Open kixelated opened 1 year ago
i recommend adopting the Flash Player "Tin-Can" timing model:
as an example, tcaudio.js
+ tcaudioprocessor.js
in my RTWebSocket repo implement a Tin-Can-like interface* for WebAudio playback (with a volume control even), and tcmedia.js
uses WebCodecs to decode video & audio and play them back synchronized (including if audio frames are dropped), with adjustable buffering and jitter adaptation, using tcaudio.
the only tricky part is actually caused by WebCodecs: at least the last time i checked in the Chrome WebCodecs implementation, even though the documentation says that the timestamp is supposed to be carried through unmodified between feeding in a coded frame to an audio decoder and getting the decoded raw samples out, it actually isn't; instead the timestamps on the decoded frames are just incremented by the duration of each decoded frame starting from the last decoder init/flush, so if any frames are missing, the timestamps of the decoded samples will be out of sync and wrong. this requires some janky heuristics to work around. you can't flush the decoder after every frame because (for stateful codecs like AAC) that causes an audio glitch.
* with some of your favorites like bufferTime
, bufferLength
, currentTime
(for NetStream.time
), and status events like NetStream.Buffer.Full
, NetStream.Buffer.Empty
, and NetStream.Buffer.Flush
.
@zenomt How would you deal with clock drift without something like NetEQ? Playing audio at wall clock seems reasonable but it can't compensate for the fact that 20 ms on my maschine are not 20 ms on your machine. You have to stretch and shrink audio using something like NetEQ. Or do I miss something?
my implementation handles jitter and clock drift the same way.:
if you wanted to be extra fancy (my implementation doesn't do this), then to stave off an underrun, you could double some% of audio frames if the minimum buffered amount falls below a safety threshold.
for codecs like AAC and Opus, dropping or doubling audio frames isn't tremendously disruptive as long as the "some" percent is small (like less than 1%).
unfortunately, the Chrome implementation of the WebCodecs decoder doesn't carry through the timestamp on every coded audio frame, so dropping or doubling a frame will disrupt the timestamps on the output of the decoder. the workaround is to flush the decoder whenever you know you're dropping (or doubling) a coded frame, which will cause a little "pop" but reset/resync the timestamps on the decoded frames.

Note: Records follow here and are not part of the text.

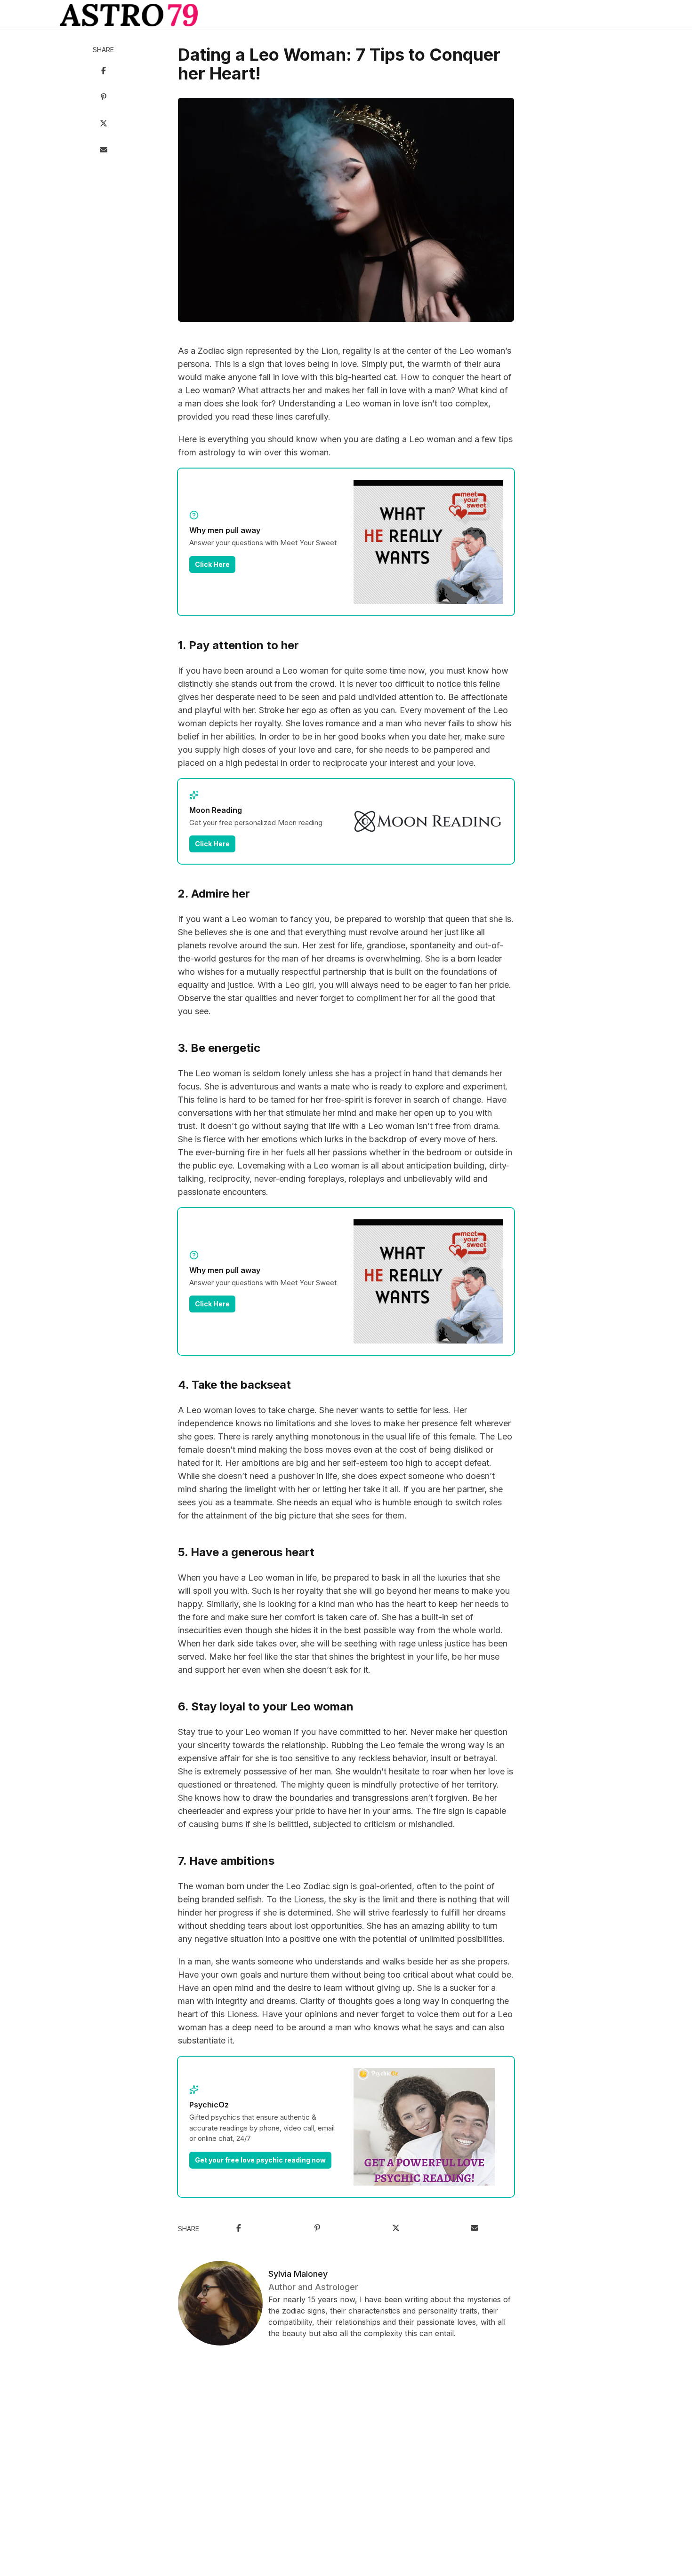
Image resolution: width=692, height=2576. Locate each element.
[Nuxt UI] (129, 15)
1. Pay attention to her (238, 645)
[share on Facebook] (103, 71)
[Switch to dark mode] (346, 15)
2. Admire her (214, 893)
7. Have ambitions (226, 1861)
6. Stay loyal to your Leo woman (266, 1706)
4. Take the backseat (234, 1384)
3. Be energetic (219, 1048)
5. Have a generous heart (246, 1552)
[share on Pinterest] (103, 98)
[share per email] (103, 150)
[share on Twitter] (103, 124)
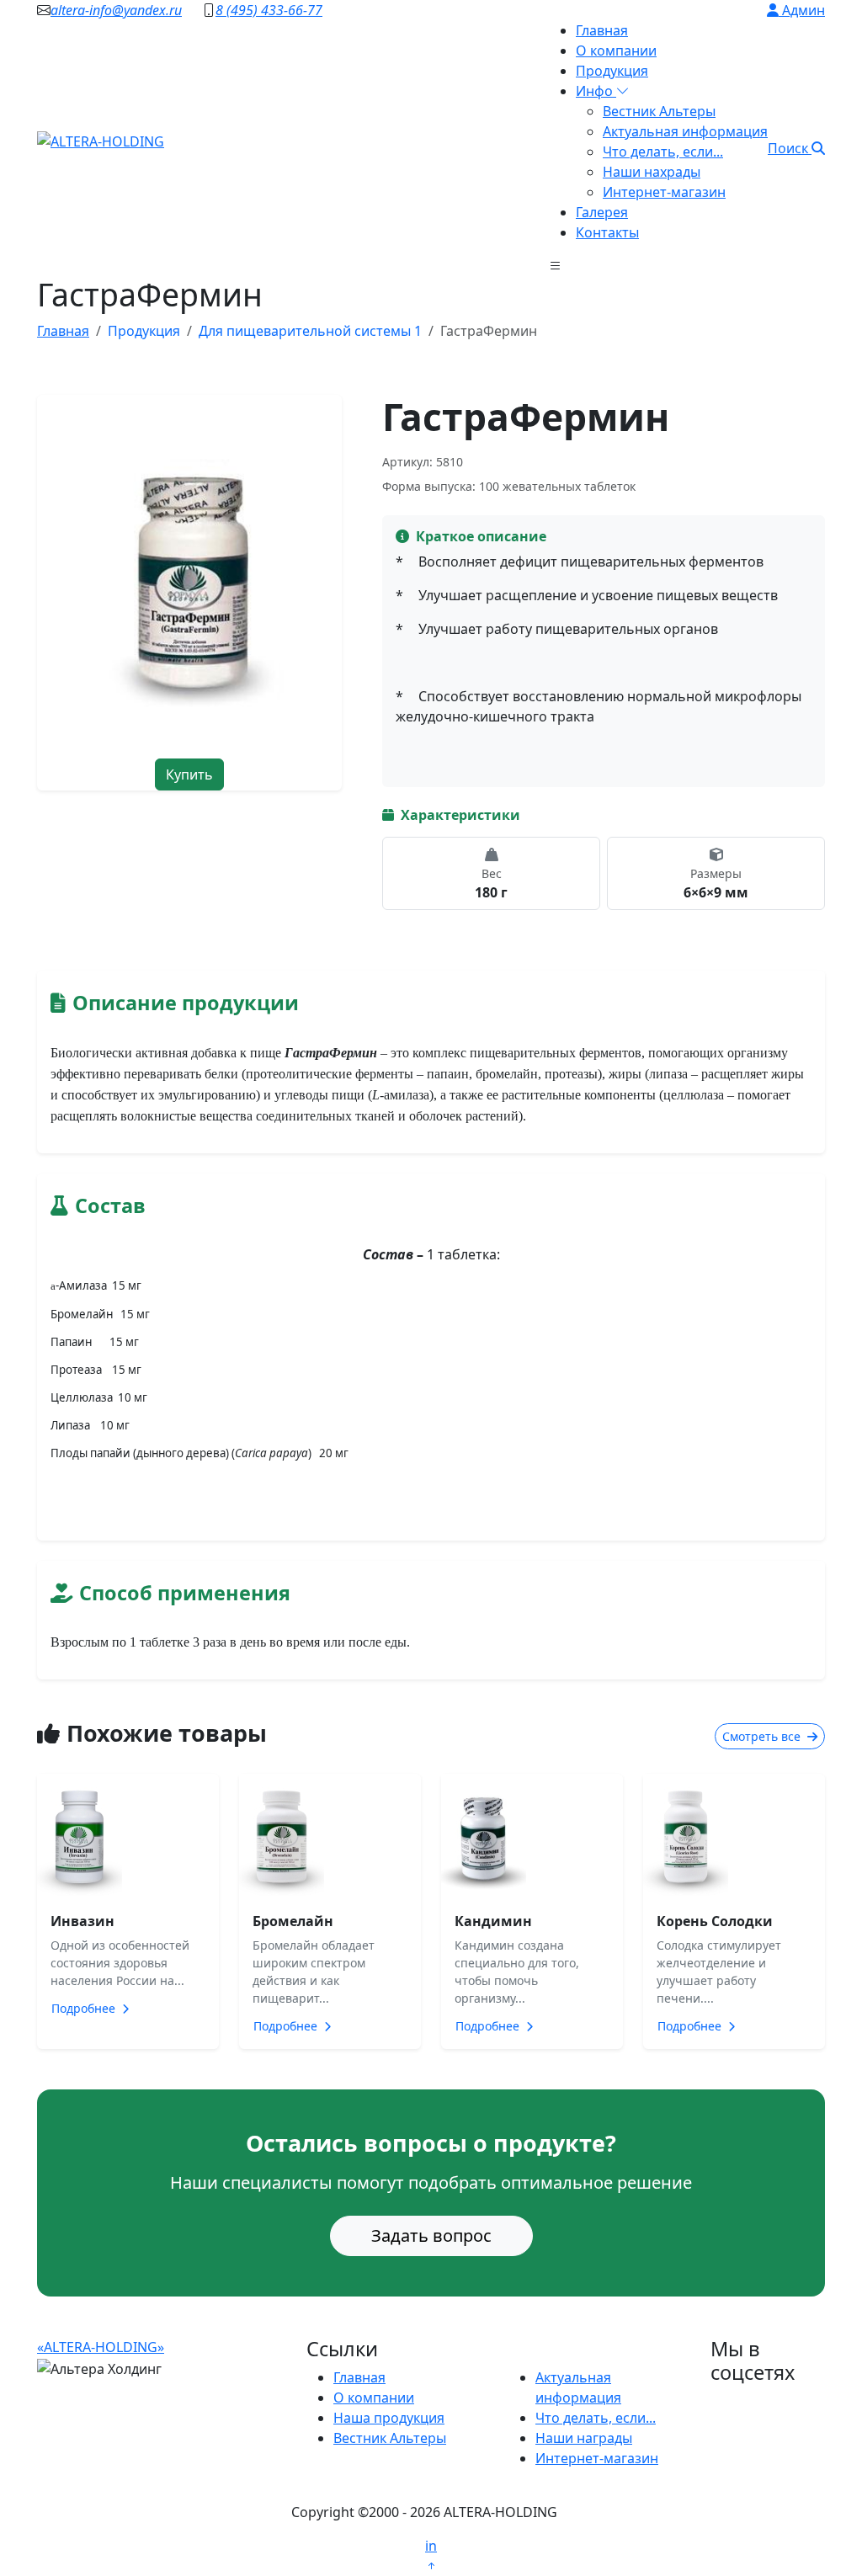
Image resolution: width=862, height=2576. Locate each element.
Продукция (612, 70)
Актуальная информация (685, 131)
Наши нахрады (651, 171)
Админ (802, 10)
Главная (602, 30)
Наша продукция (388, 2417)
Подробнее (85, 2008)
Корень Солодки (715, 1921)
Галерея (602, 212)
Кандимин (493, 1921)
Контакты (607, 232)
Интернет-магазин (664, 192)
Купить (189, 774)
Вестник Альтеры (659, 111)
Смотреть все (763, 1736)
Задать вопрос (431, 2235)
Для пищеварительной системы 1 (310, 331)
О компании (616, 50)
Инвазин (82, 1921)
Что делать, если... (663, 151)
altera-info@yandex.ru (116, 10)
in (431, 2545)
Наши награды (583, 2438)
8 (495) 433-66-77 (269, 10)
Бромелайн (293, 1921)
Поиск (789, 148)
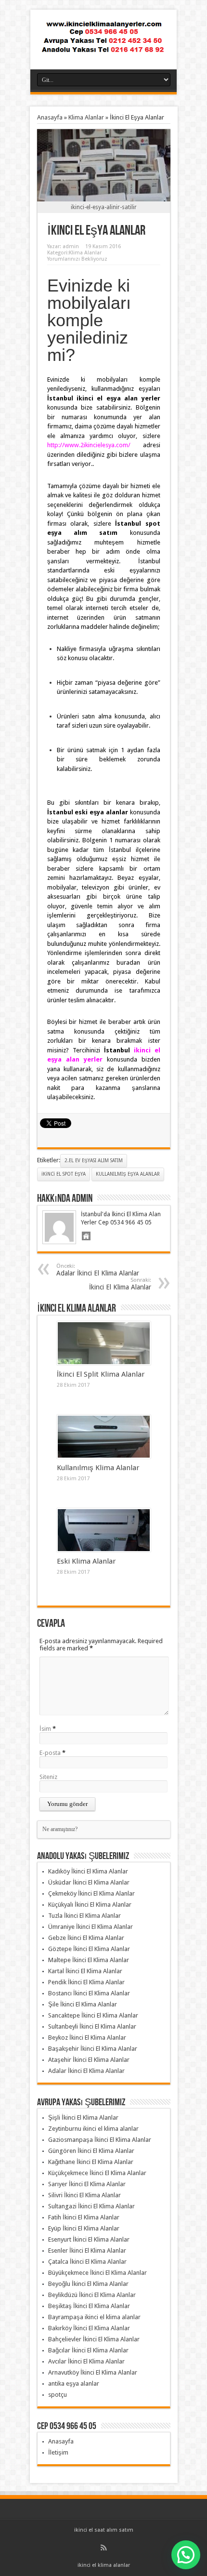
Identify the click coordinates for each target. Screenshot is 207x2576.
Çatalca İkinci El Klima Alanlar (87, 2261)
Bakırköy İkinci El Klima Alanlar (89, 2328)
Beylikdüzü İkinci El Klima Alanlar (92, 2294)
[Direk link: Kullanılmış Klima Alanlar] (104, 1437)
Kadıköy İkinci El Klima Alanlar (88, 1871)
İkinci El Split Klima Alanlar (101, 1374)
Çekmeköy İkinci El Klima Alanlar (91, 1893)
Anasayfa (50, 117)
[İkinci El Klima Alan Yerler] (103, 45)
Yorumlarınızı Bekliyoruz (77, 259)
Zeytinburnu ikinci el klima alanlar (93, 2128)
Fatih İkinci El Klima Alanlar (83, 2217)
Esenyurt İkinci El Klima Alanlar (88, 2239)
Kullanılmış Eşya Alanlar (128, 1174)
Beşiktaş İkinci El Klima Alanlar (89, 2306)
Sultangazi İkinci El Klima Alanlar (91, 2206)
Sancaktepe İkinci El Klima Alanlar (93, 2015)
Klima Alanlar (86, 117)
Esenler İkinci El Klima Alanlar (87, 2250)
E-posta (50, 1752)
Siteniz (48, 1776)
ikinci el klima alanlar (104, 2565)
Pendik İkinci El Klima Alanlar (86, 1982)
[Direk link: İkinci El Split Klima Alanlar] (104, 1343)
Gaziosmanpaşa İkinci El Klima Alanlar (99, 2139)
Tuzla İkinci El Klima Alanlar (84, 1915)
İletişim (58, 2452)
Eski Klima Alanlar (86, 1561)
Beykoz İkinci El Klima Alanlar (87, 2037)
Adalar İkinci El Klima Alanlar (97, 1270)
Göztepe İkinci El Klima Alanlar (89, 1948)
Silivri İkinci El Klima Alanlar (84, 2195)
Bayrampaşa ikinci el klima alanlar (94, 2317)
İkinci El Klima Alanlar (120, 1284)
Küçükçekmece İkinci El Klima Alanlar (97, 2173)
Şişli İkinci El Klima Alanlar (83, 2117)
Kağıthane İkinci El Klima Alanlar (90, 2161)
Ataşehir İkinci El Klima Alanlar (88, 2059)
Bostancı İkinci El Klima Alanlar (89, 1993)
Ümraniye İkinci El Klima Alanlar (90, 1926)
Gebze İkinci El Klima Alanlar (86, 1937)
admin (71, 246)
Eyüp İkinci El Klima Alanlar (83, 2228)
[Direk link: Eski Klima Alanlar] (104, 1530)
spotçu (57, 2394)
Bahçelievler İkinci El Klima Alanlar (94, 2339)
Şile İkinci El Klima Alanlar (82, 2004)
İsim (45, 1728)
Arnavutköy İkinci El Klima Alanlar (92, 2372)
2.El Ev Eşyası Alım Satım (94, 1160)
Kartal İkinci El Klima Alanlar (85, 1971)
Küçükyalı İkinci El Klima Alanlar (89, 1904)
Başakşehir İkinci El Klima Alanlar (92, 2048)
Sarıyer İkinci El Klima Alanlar (87, 2184)
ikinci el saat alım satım (103, 2530)
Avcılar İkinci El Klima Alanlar (86, 2361)
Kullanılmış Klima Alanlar (98, 1467)
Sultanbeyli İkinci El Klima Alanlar (92, 2026)
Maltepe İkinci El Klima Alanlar (88, 1960)
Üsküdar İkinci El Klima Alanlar (88, 1882)
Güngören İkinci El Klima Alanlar (91, 2150)
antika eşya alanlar (73, 2383)
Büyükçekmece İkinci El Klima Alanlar (97, 2272)
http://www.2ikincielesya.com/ (88, 445)
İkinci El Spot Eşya (63, 1174)
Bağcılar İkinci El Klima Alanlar (88, 2350)
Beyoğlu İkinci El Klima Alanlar (88, 2283)
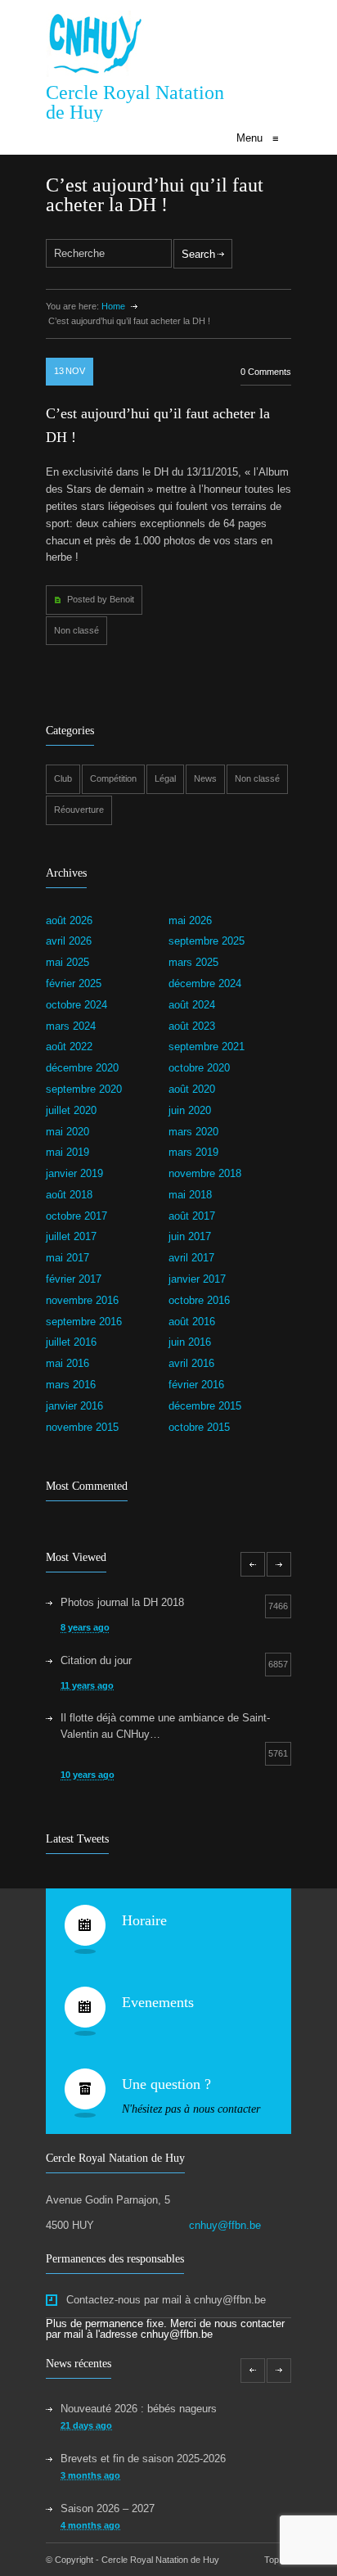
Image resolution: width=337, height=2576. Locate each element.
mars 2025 (193, 962)
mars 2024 (71, 1026)
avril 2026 (69, 941)
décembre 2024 (204, 983)
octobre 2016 (199, 1300)
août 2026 (69, 920)
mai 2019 (67, 1152)
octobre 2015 (199, 1427)
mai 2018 (190, 1195)
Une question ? (166, 2084)
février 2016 (196, 1384)
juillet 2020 (71, 1110)
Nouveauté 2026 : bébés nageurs (139, 2408)
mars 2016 (71, 1384)
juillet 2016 (71, 1342)
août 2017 (191, 1216)
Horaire (144, 1920)
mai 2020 (67, 1132)
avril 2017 (191, 1258)
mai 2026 (190, 920)
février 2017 (73, 1279)
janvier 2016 (74, 1406)
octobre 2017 (76, 1216)
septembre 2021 (206, 1046)
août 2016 (191, 1321)
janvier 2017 (197, 1279)
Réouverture (79, 809)
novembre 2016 (82, 1300)
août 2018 (69, 1195)
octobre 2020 (199, 1068)
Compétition (113, 778)
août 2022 (69, 1046)
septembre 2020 (84, 1089)
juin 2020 (189, 1110)
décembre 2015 (204, 1406)
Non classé (76, 630)
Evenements (158, 2002)
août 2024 (191, 1005)
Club (63, 778)
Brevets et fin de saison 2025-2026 (143, 2458)
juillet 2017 (71, 1236)
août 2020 (191, 1089)
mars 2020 (193, 1132)
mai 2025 (67, 962)
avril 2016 (191, 1363)
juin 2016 (189, 1342)
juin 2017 (189, 1236)
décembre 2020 (82, 1068)
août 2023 (191, 1026)
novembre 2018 (204, 1173)
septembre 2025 (206, 941)
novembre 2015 (82, 1427)
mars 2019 (193, 1152)
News (205, 778)
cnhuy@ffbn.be (225, 2225)
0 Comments (265, 372)
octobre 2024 (76, 1005)
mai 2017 (67, 1258)
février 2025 (73, 983)
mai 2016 (67, 1363)
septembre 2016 (84, 1321)
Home (113, 306)
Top (271, 2560)
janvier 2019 (74, 1173)
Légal (165, 778)
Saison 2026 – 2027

Thanks for going into details.
@chrisprobst (and Luke): you can see how the above works in my implementation here:
@zenomt I have trouble understanding how buffering solves the underrun issue effectively. With clock drift, every audio packet would play too fast and because audio is inherently linked to video, there would be essentially every audio packet an underrun or during avsync a short forced silence. I believe for smooth playout you really need something like NetEQ.
most computer audio hardware is reasonably accurate, and pretty stable (if it was unstable you'd hear that easily, and if the sample rate was way off the pitch would be noticeably wrong). i've observed sample rates around 48008/s for a nominal rate of 48000/s (about 1.7 parts in 10000). for AAC and a nominal sample rate of 48000/s, each AAC frame (1024 samples) is 21.3 ms long. at the quantum of "AAC frame", and assuming a "very live" setting with an instantaneous resume (rather than accumulating a longer buffer), you'd underrun one frame time every 125 seconds (2 minutes), and that underrun would only be 21.3 ms of silence. if you accumulated a longer buffer when rebuffering, the instance of underruns requiring a rebuffer would be proportionally longer. for a half-second buffer and the above drift, you'd need to rebuffer (for half a second) every 49 minutes.
Hey @kixelated,
I'd love to enable audio in this library and implement a decent form of A/V sync to make it more usable. What's the first thing I should look at, or where should I start? Any pointers would be greatly appreciated. :)
I think the audio worklet needs a rewrite, but I don't know the precise problem. The current approach of using ordered Streams kinda sucks and results in blindly queuing data with no expectation of when it will (and should) be played.
I have been down a rabbit hole, turns out; web audio is hard. First goal is to get any kind of audio out even if it's noise as all we got right now is silence. Looking at the code here, it seems we only send the video canvas and never forward the audio channels?
I also encounter this warning after I run the code locally and try watching a published stream:
The AudioContext was not allowed to start. It must be resumed (or created) after a user gesture on the page.
Apparently could be fixed by making sure getAudioContext().resume() is called somewhere similar to what you did with watch
here but I'm not sure where exactly that fits in the publisher.
gentle reminder that i posted links to running code using WebAudio, as well as a suggestion on a timing model for A/V sync, above in this Issue back in october 2023.
I disabled audio because I was getting tired of working on the player. It needs to be synchronized with video, which is actually kind of annoying thanks to WebAudio.